EXTRACT TO READ -

Introspective
Business World, 13 April 2014

 

 

Under his father’s tutelage, the child prodigy John Stuart Mill began learning Greek at age three, was reading Latin at eight, and was devouring history and political science when he was between four and seven years old.

Significantly, however, his father did not begin teaching Mill economics until he had reached the ripe old age of 13 — which for us normal people is something like 20-25. But then again, Mill’s economics tuition was no ordinary one. It came “straight from the teat,” as it were, from both his own father James Mill and the latter’s friend David Ricardo, who were at the cutting edge of economic theory of their time.

Mill’s example points to the maturity needed to appreciate and ultimately benefit from theoretical economics. It also suggests what is wrong with economics education in our schools. We are teaching economics that — in the language of the Responsible Parenthood Act — is not “age-appropriate.”

Our schools currently teach economics to 16- or 17-year-old high school seniors. Primarily taught are topics in academic economics, e.g., price, demand and supply (even elasticity!), taxes and market interventions, gross national income, money and fiscal policy, inflation, employment, trade, and so on — all doubtlessly applied with varying degrees of ingenuity to current events and pressing national issues. From experience, however, very little of this makes any impression on students, primarily because they find little in it that is personally useful and relevant. This makes the subject extremely “boring” (the death sentence among teenagers) and therefore eminently forgettable. The result is a huge waste of time for teachers and students alike.

ENTRIES SUPPLIED -
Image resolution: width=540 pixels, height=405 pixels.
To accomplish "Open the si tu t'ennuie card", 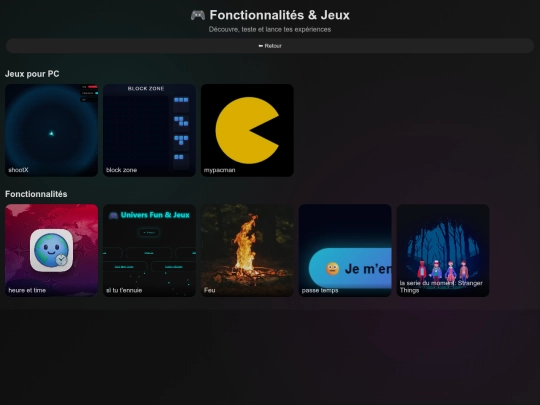I will click(x=149, y=250).
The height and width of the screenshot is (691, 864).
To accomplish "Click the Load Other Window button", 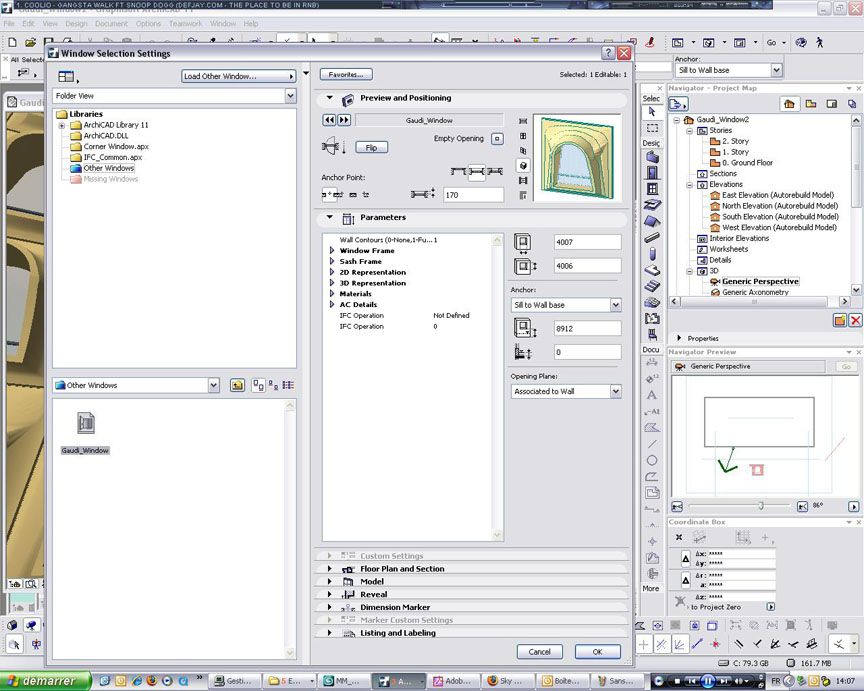I will (x=238, y=76).
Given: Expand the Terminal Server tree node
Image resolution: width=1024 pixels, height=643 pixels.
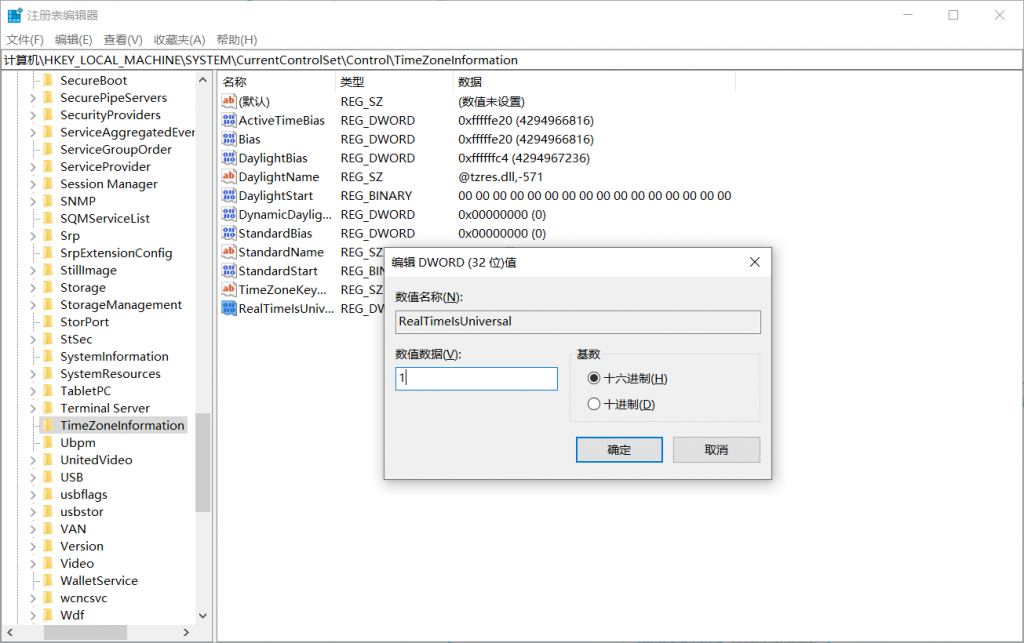Looking at the screenshot, I should coord(33,408).
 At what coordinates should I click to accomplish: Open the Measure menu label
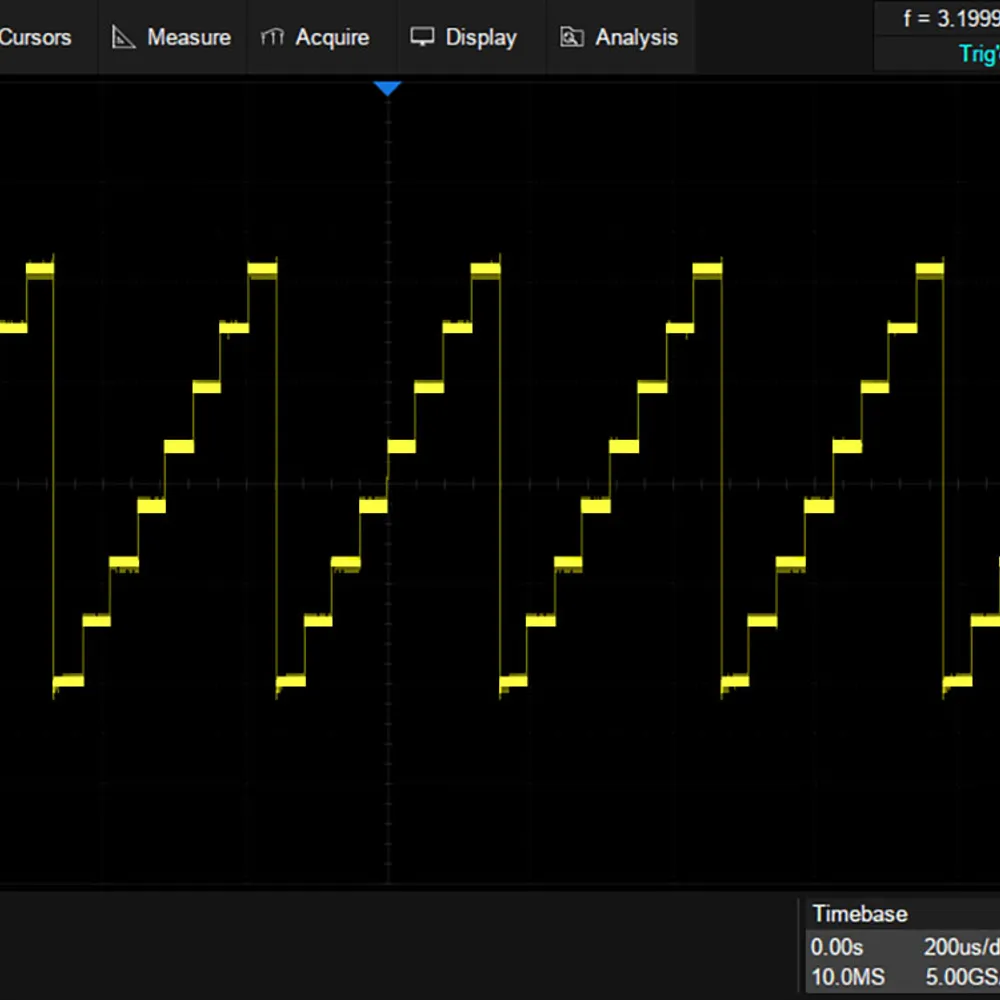coord(188,37)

WHAT IS ASKED -
1 - Based on the Business World column on economics education, state whether each statement below agrees with the column. Answer yes or no, and quote the column's deciding words for each. (a) Mill began learning Greek at age three. (b) Mill's father began teaching him economics when he was eight. (c) Schools currently teach economics to high school seniors aged 16 or 17.
2 - List every subject that the column on economics education says John Stuart Mill studied or was taught under his father's guidance.
3 - Continue the column on economics education from the point at which it ends.

RESULTS -
1 -
(a) Yes: "began learning Greek at age three"
(b) No: "did not begin teaching Mill economics until he had reached the ripe old age of 13"
(c) Yes: "Our schools currently teach economics to 16- or 17-year-old high school seniors."

2 - Greek, Latin, history, political science, economics

3 -
Short of an epiphany at the education department, the situation is unlikely to change even with the advent of the K +12 reforms. This is a shame, since there is actually a better use of students’ time in high school — gaining financial literacy. But this involves moving away from teaching economics as an academic subject and instead organizing material around students’ current and prospective life-situations.

Teaching economics as a social-science subject in high school has value primarily in preparing students to become informed citizens who can participate in policy debates, primarily a collective political process (e.g. elections, media). At their age, however, high school students are bound to confront this process mostly as outside observers. Social and economic issues, after all, are distant and complex; proposed policy responses are often ambiguous and debatable; and the means for young people to influence social outcomes are ill-defined or non-existent. In this sense academic economics is age-inappropriate for high school students.

Instead of emphasizing how students should think of and form opinions on public issues, economics education for high school is likely better focused on helping students help themselves — i.e., escaping or staying out of poverty. This is not an abdication of social responsibility for solipsistic gain. On the contrary, it enhances the person’s first duty to society, which is to rely on oneself and not be a burden on others — a virtue that Adam Smith called “prudence.”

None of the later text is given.